Stimuli were presented using a digital playback system and a high‐frequency shielded transducer system including a piezoelectric loudspeaker. The MR‐compatible headphones allowed unimpeded conduction of the stimuli with good suppression of ambient scanner noise by ∼36 dB. We used noise‐protection earplugs providing additional noise attenuation. This transmission system allowed auditory stimulation with relatively few distortions.

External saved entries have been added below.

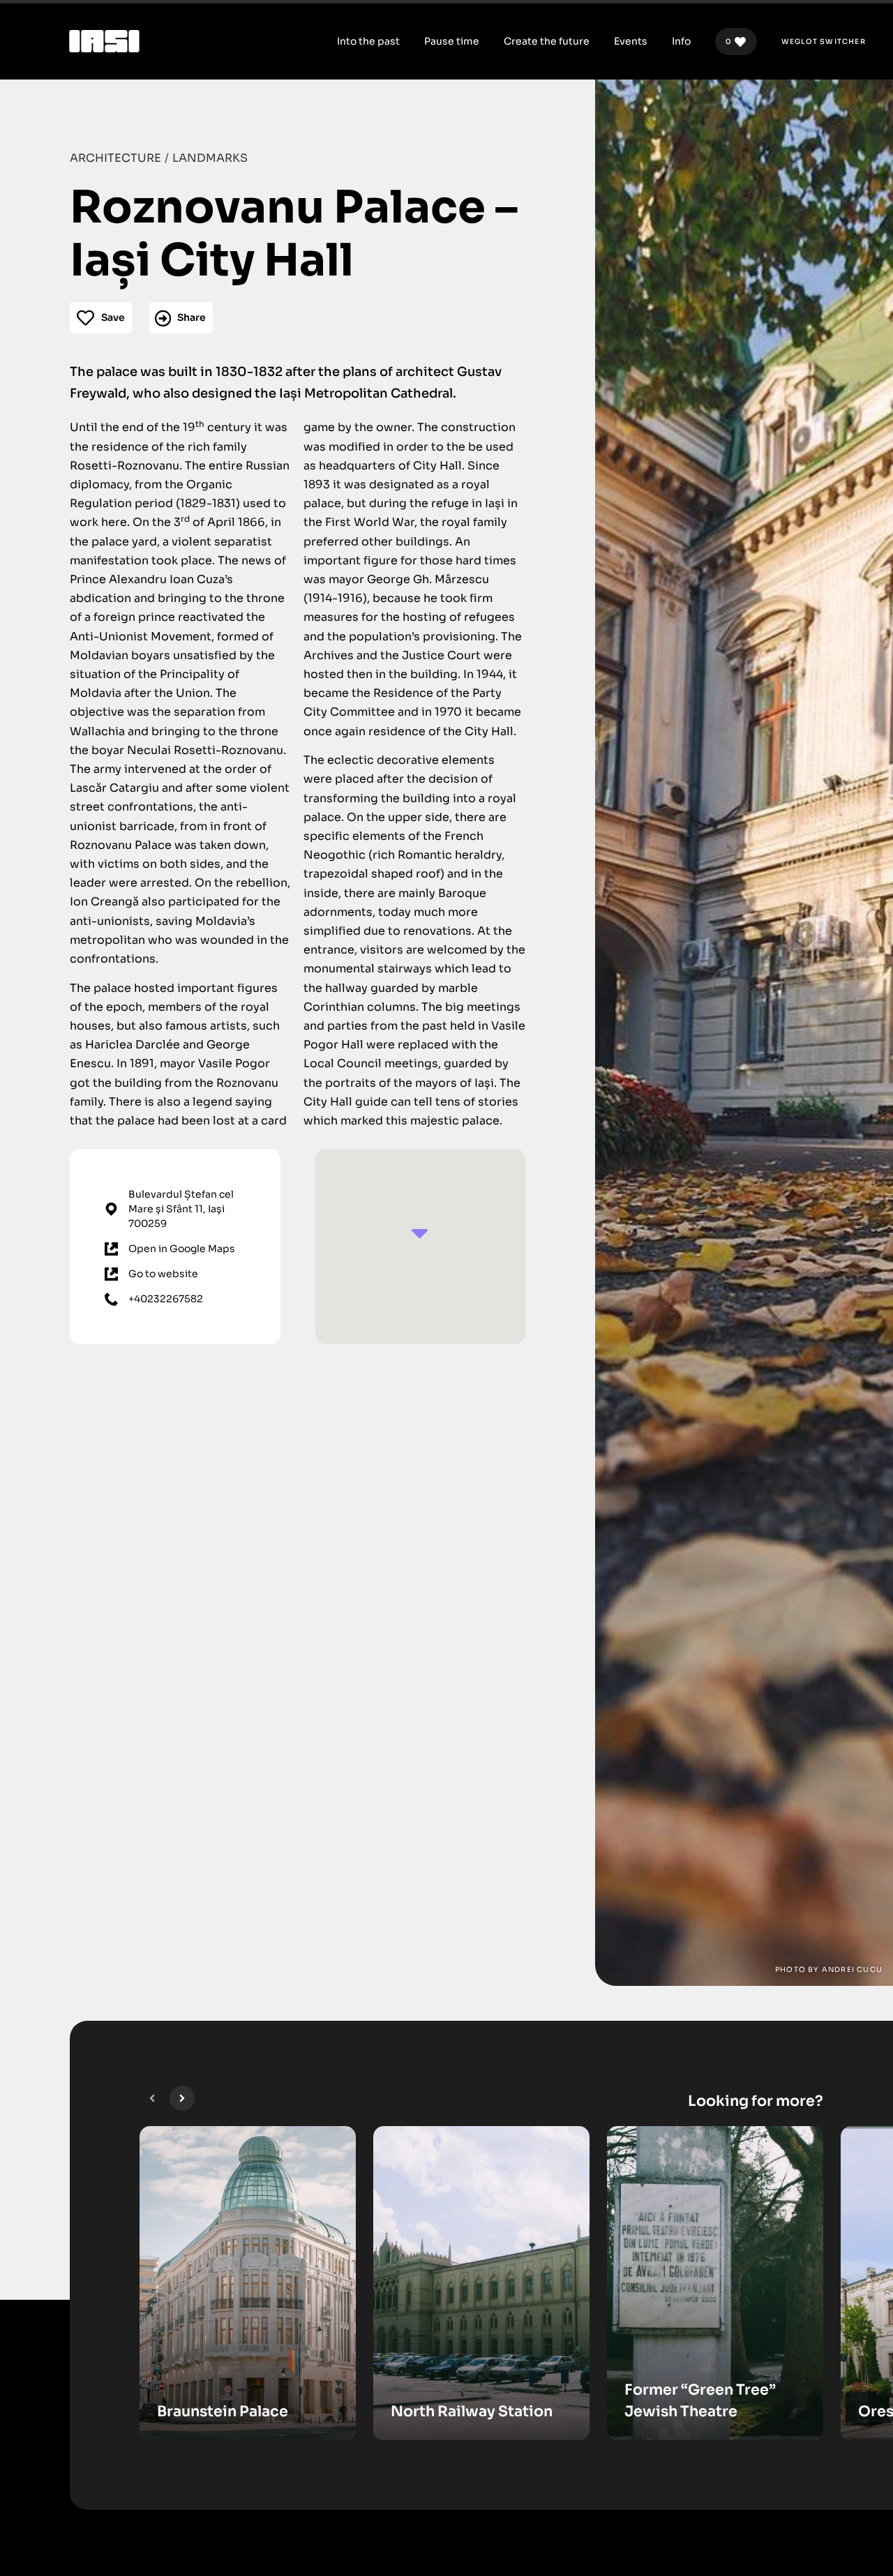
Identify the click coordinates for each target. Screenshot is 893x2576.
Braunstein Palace (222, 2411)
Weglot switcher (823, 41)
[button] (152, 2098)
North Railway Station (472, 2411)
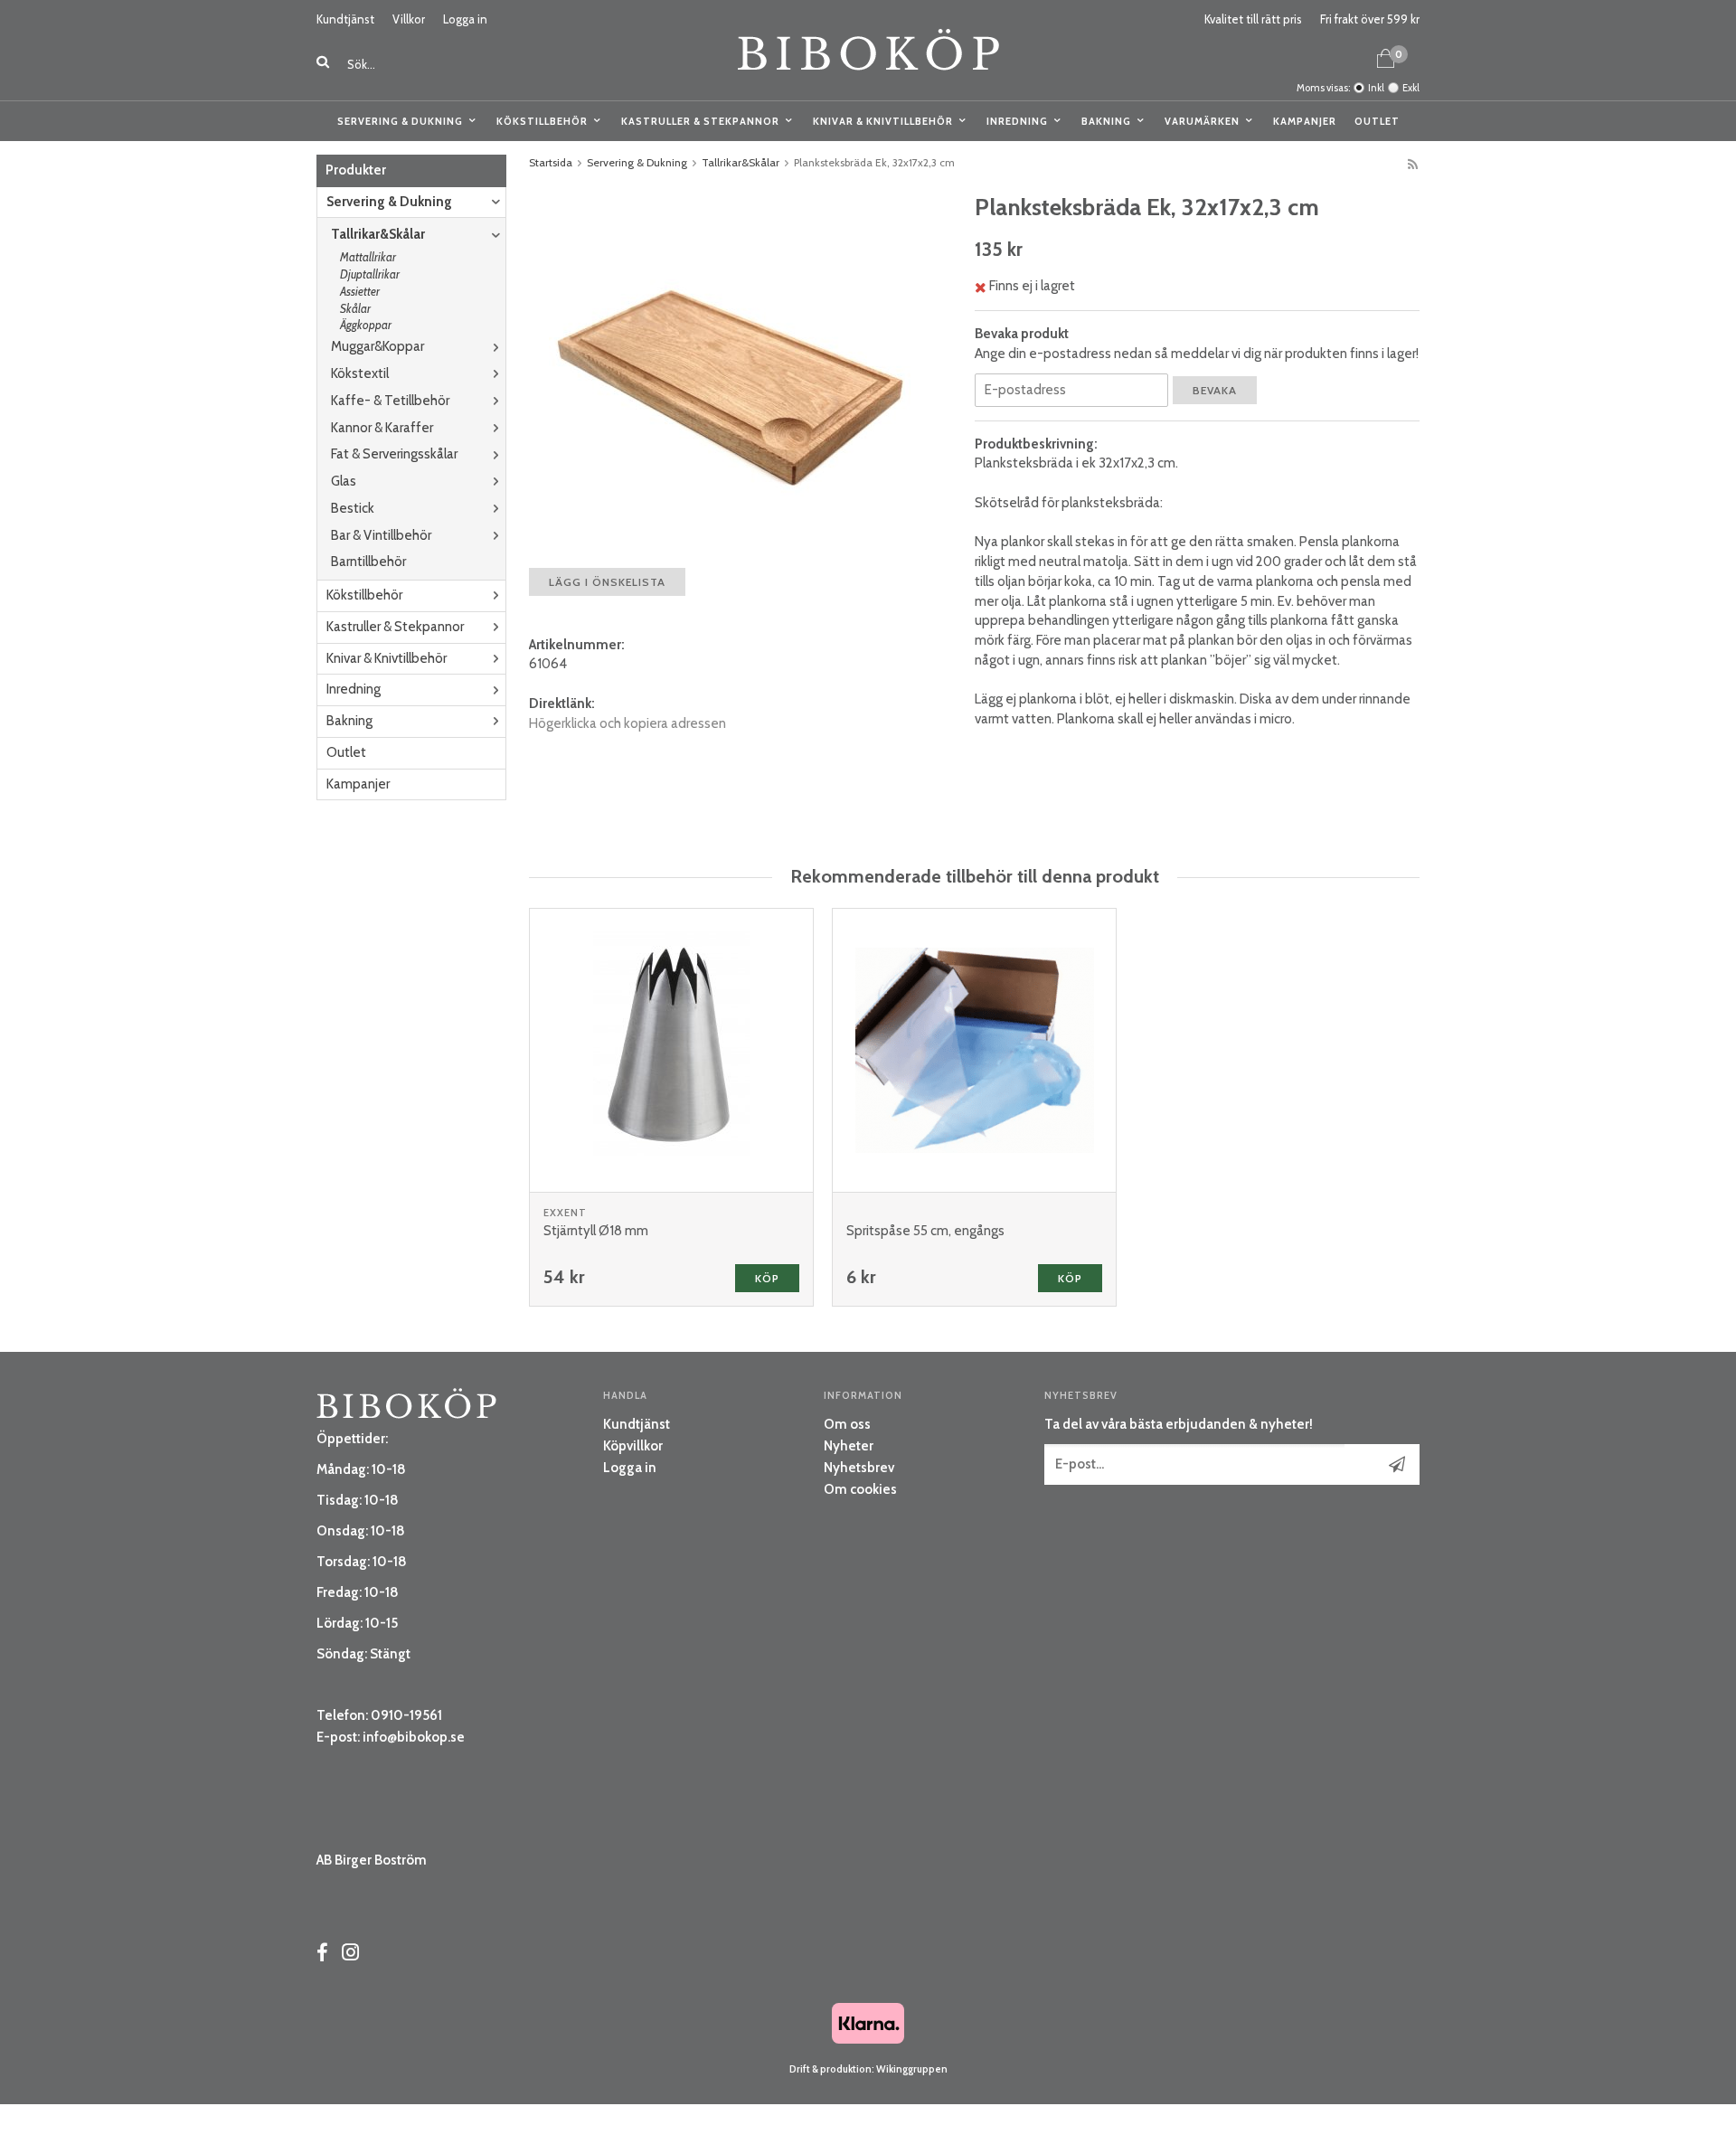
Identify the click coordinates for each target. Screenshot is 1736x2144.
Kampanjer (1304, 121)
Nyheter (848, 1446)
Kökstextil (360, 373)
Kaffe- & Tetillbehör (390, 400)
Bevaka (1215, 390)
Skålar (355, 308)
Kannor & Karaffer (382, 428)
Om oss (847, 1424)
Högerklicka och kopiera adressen (627, 723)
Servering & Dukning (400, 121)
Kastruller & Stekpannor (700, 121)
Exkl (1411, 87)
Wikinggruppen (912, 2069)
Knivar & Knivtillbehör (883, 121)
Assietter (360, 291)
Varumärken (1202, 121)
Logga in (465, 19)
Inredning (1017, 121)
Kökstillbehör (542, 121)
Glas (343, 481)
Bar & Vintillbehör (381, 535)
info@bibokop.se (414, 1737)
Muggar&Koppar (377, 346)
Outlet (1377, 121)
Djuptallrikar (370, 274)
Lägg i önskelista (607, 582)
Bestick (352, 508)
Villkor (408, 19)
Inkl (1376, 87)
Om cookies (860, 1489)
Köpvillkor (633, 1446)
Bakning (1106, 121)
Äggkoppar (366, 324)
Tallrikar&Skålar (378, 234)
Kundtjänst (345, 19)
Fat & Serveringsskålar (394, 454)
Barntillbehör (368, 561)
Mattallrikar (368, 257)
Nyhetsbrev (859, 1467)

To account for between‐subject differences, individual categorization thresholds were determined in the scanner. Syllables with VOTs ranging from 15–60 ms in incremental steps of 3 ms were presented 10 times each in random order (stimulus onset asynchrony, SOA, ranging from 3.3–5.1 s, mean 4.2 s). Participants had to judge whether the stimulus was a /da/ or a /ta/ and had to indicate their response with a right‐hand forced choice button press.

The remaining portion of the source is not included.